Reproduce, character for character, the lines below from the first through the one with "Open the Reporting menu". Leave pictures out.
─── Given records ───
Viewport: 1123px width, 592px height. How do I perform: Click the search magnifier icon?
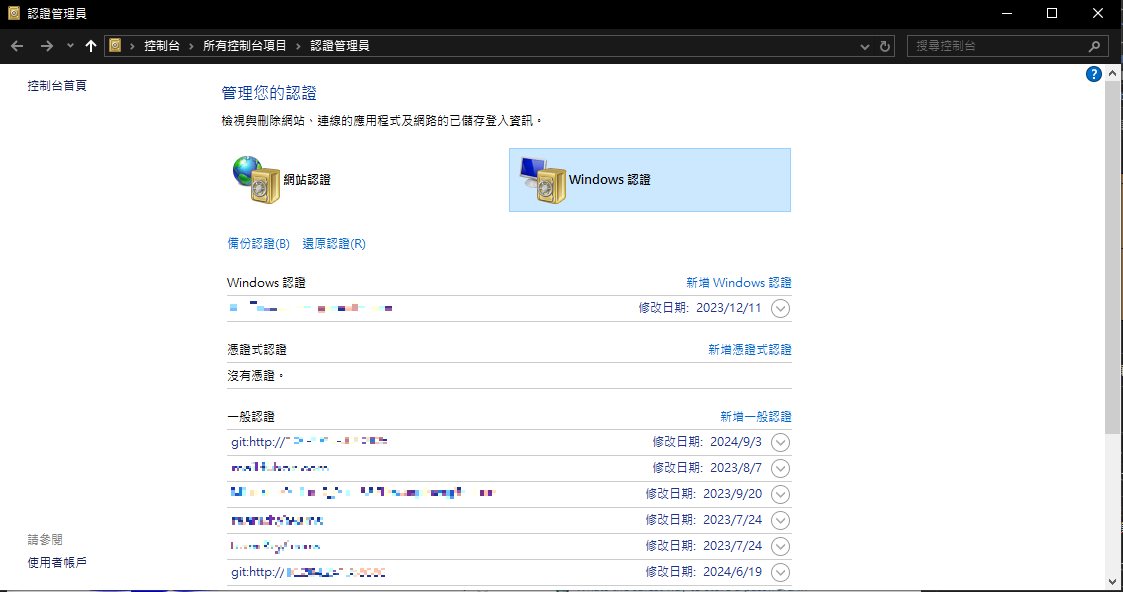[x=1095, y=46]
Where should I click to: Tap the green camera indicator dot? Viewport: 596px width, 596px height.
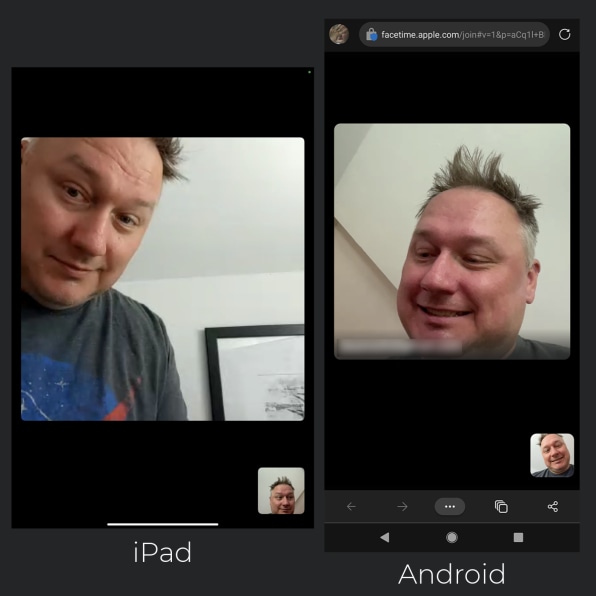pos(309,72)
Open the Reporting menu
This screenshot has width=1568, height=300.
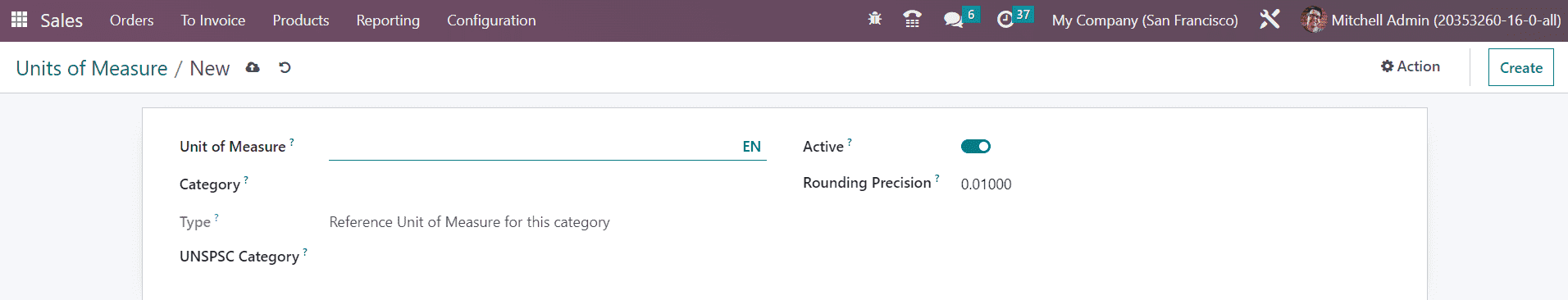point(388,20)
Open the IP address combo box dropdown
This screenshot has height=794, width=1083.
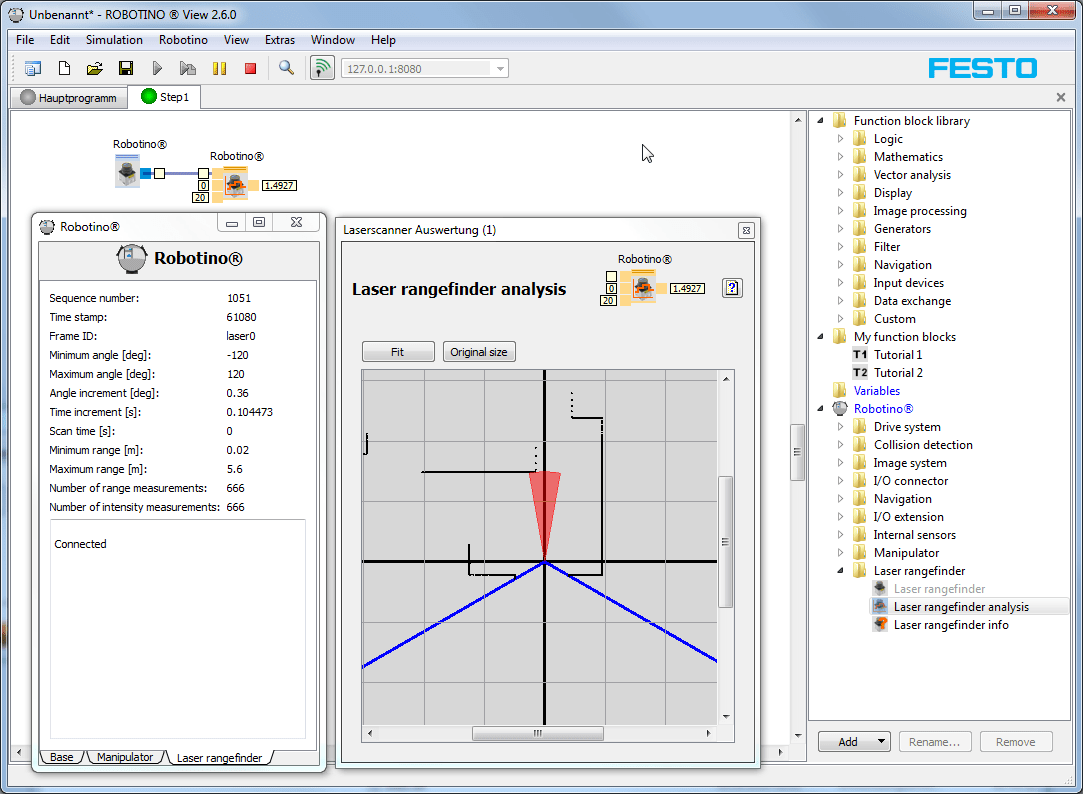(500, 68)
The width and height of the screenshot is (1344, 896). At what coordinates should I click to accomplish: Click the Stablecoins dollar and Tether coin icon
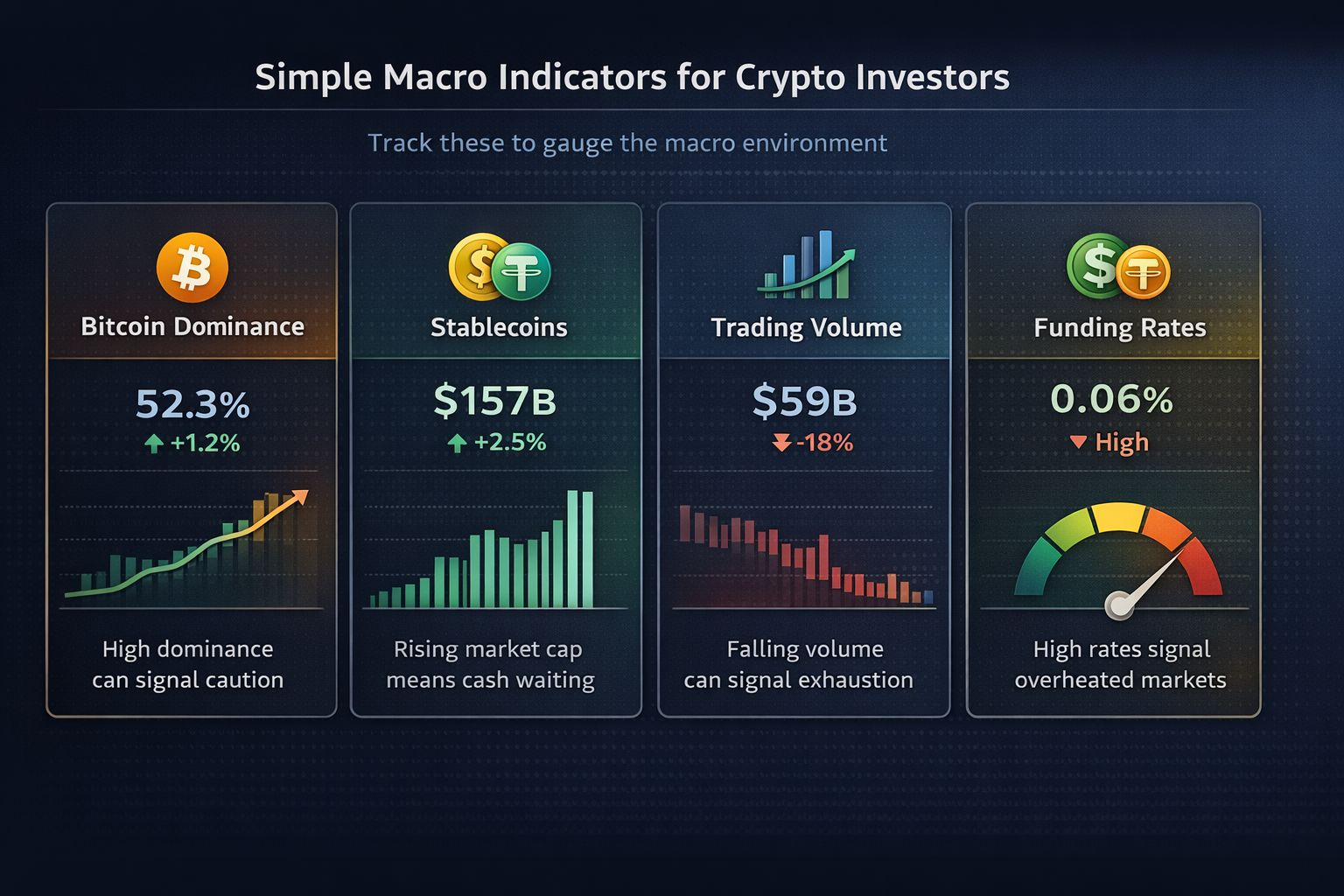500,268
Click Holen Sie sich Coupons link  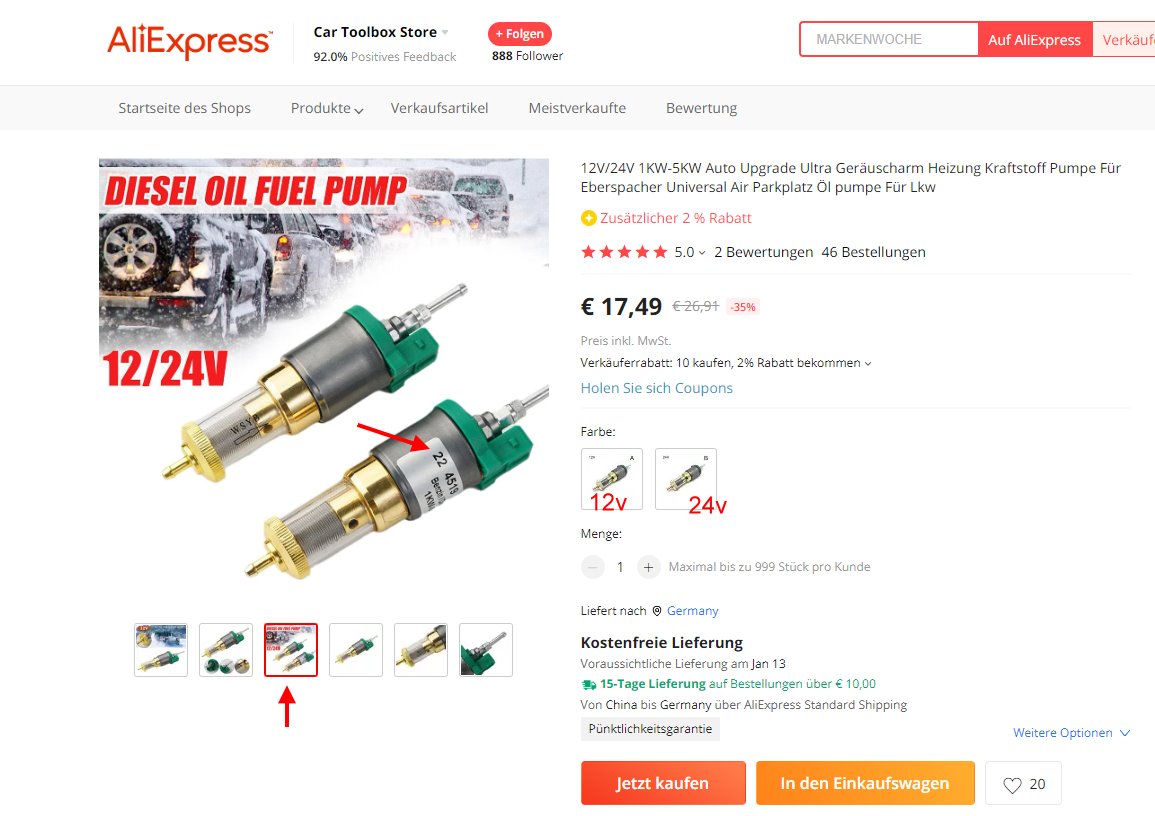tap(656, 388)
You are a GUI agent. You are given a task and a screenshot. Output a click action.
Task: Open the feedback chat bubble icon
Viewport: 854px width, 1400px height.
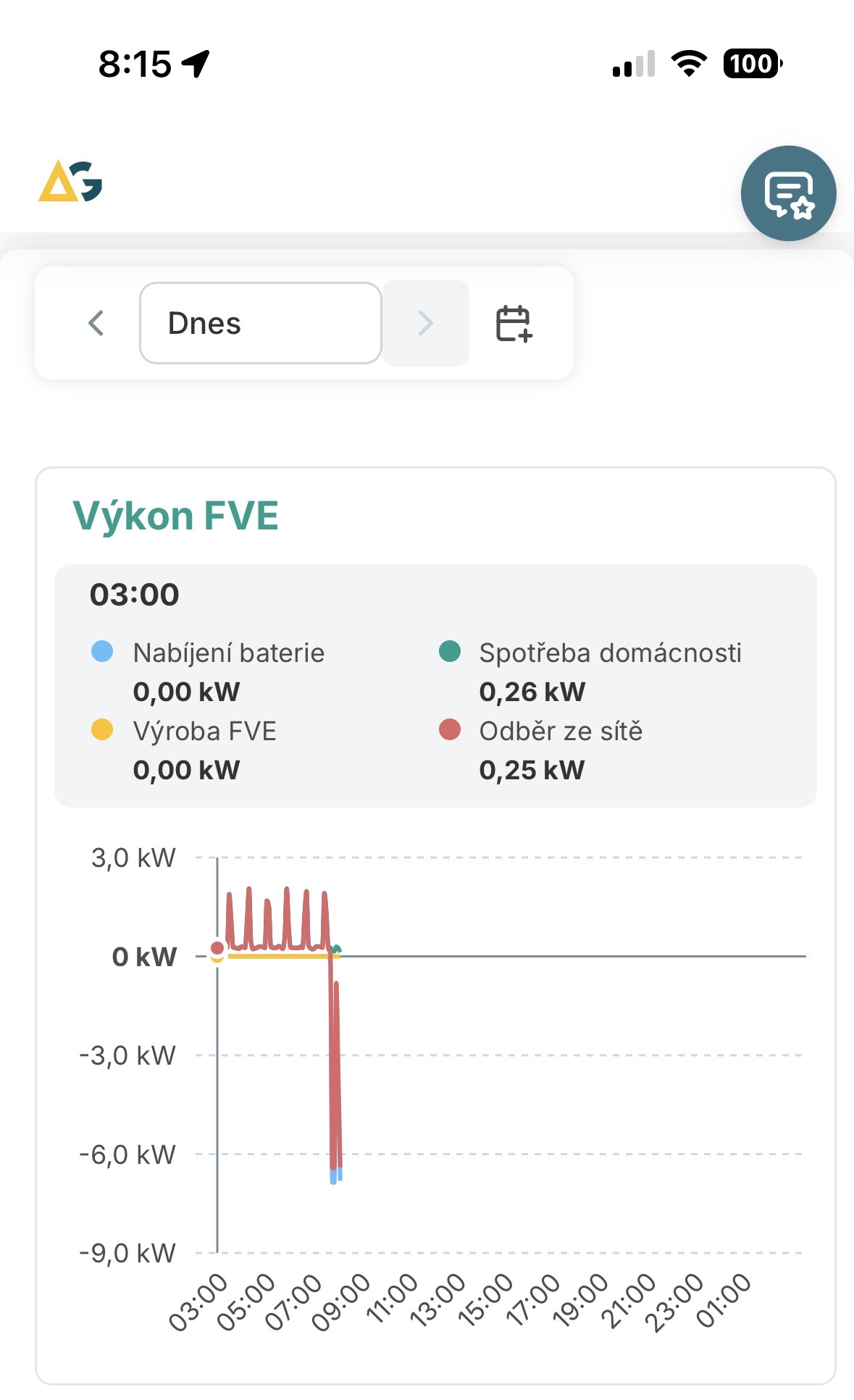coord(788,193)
───
* [Result of the exercise]
Viewport: 1123px width, 592px height. How do I perform: Click the search magnifier icon?
[x=1095, y=46]
Where should I click to: Tap the green camera indicator dot? Viewport: 596px width, 596px height.
pos(309,72)
Open the Reporting menu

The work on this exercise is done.